§ **Records to use**:
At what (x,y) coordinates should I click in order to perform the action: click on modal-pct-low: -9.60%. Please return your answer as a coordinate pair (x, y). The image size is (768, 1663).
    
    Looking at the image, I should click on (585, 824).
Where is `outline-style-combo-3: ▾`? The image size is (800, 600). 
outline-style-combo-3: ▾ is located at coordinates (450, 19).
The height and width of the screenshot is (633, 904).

==

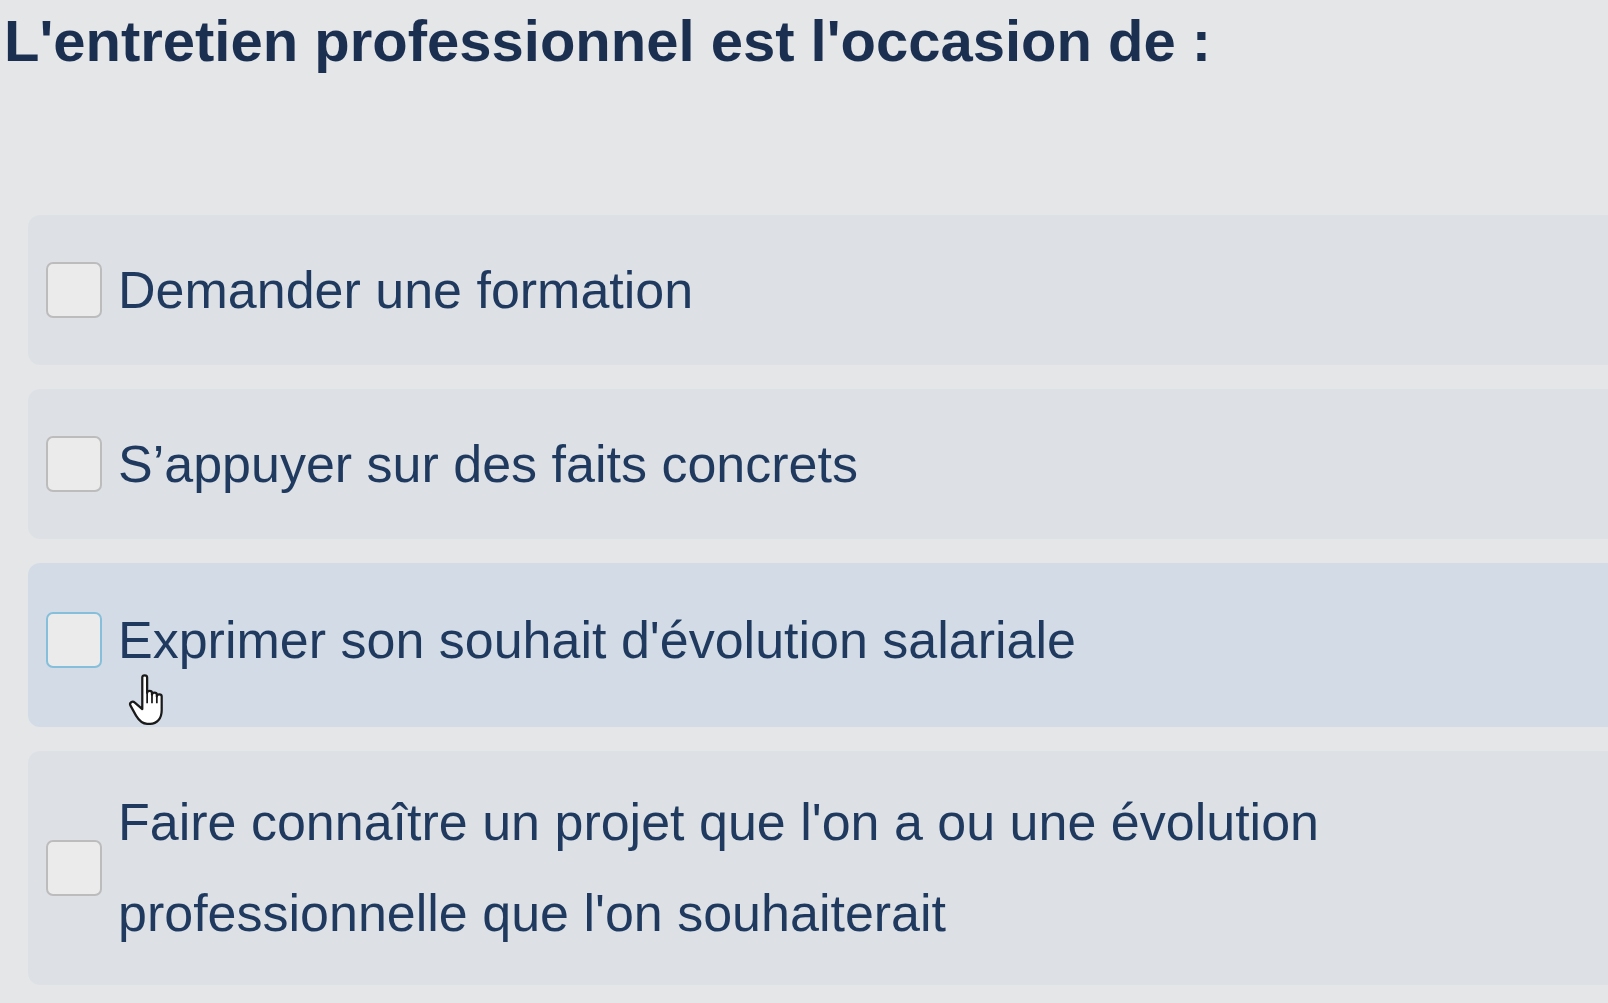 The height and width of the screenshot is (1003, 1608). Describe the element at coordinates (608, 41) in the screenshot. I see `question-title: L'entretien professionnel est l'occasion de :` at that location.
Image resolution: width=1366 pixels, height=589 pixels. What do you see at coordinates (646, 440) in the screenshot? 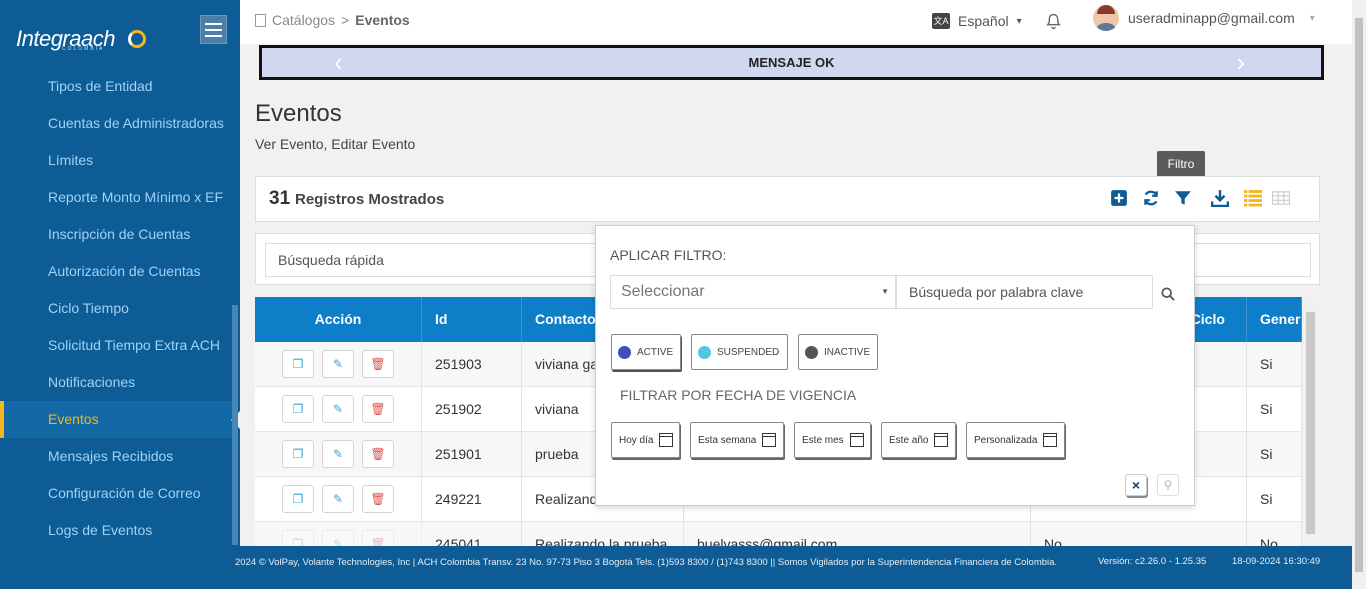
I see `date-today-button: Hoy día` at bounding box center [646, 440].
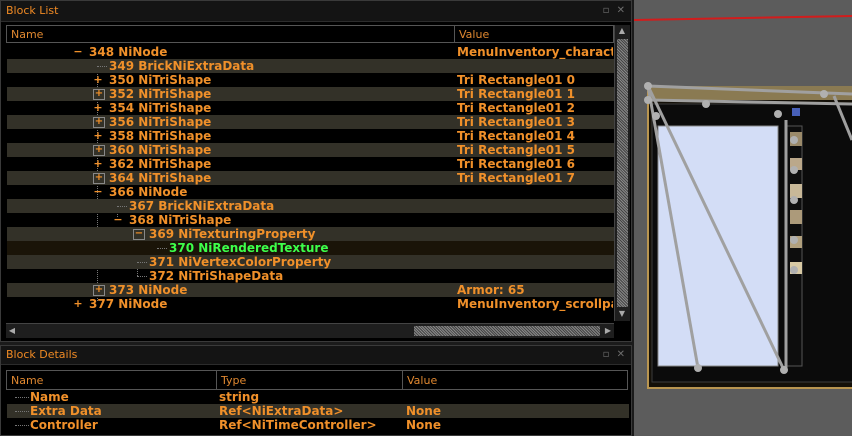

§ **What this task involves**: Show each line above that contains the string "click", treating uppercase and lowercase letters as different.

§ **Solved problem**:
At what (x,y) coordinates should I click in order to perform the action: click on modal-pct-low: -9.60%. Please return your answer as a coordinate pair (x, y). The image size is (768, 1663).
    Looking at the image, I should click on (585, 824).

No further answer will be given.